К счастью, Рэймонд не навязывал свое внимание: оставив Барбару на попечение тетушки, он фланировал по салону, здороваясь со знакомыми и представляясь тем, с кем знаком не был; продолжая спокойную, добрую беседу с Лоуренсом, Эвелин поглядывала издалека, чем занят Хэмблтон. И находила, что он действительно изменился.
Лоуренс все-таки увидел, куда она смотрит.
– Непривычно видеть его здесь, верно? Прошло несколько лет. Возвращения всегда выглядят немного странно.
– Вы рады, что он возвратился, Лоуренс?
– О, конечно. Это прежний Рэйн, хотя… не совсем прежний. Не могу понять, что в нем стало не так. Может, эта его итальянская жизнь…
– Чем он занимался? – наконец, задала Эвелин интересовавший ее вопрос.
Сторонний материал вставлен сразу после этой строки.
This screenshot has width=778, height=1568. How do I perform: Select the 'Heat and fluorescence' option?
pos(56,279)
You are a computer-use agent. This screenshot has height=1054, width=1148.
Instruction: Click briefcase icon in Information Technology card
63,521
– Полагаю, что многими вещами. Рэймонду нравятся новые впечатления, потому он постоянно в разъездах. Я ему писал на адрес его поверенного в Венеции, а тот пересылал письма, так как знал, где Рэйн находится в данный момент. И то мне кажется, не все послания добрались. Он набирался новых впечатлений, знакомился с людьми, много читал. Полагаю, и дрался. – Лоуренс поморщился. – Только никому не говорите. У него новый шрам на лице, и на руке еще один, бог знает, насколько серьезной была рана – я видел лишь кончик его, мелькнувший под манжетой… Рэйн всегда был забиякой и мечтал управляться со шпагой, как с продолжением руки. Думаю, он тренировался с итальянцами.
– Разве мужчины теперь бьются не на саблях?
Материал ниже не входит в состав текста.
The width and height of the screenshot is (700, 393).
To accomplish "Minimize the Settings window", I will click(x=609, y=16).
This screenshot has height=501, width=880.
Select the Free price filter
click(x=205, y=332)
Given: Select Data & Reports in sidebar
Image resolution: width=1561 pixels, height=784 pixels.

В Лондоне после окончания войны появилось много офицеров, служивших в Крыму и щеголявших медалями и оружием; сабель Эвелин в этом году навидалась.
– Да, конечно. Но Рэйн всегда любил шпагу. Впрочем, сабля для него тоже не секрет.
– Значит, он занимался тем, что проводил время в Европе, как заблагорассудится.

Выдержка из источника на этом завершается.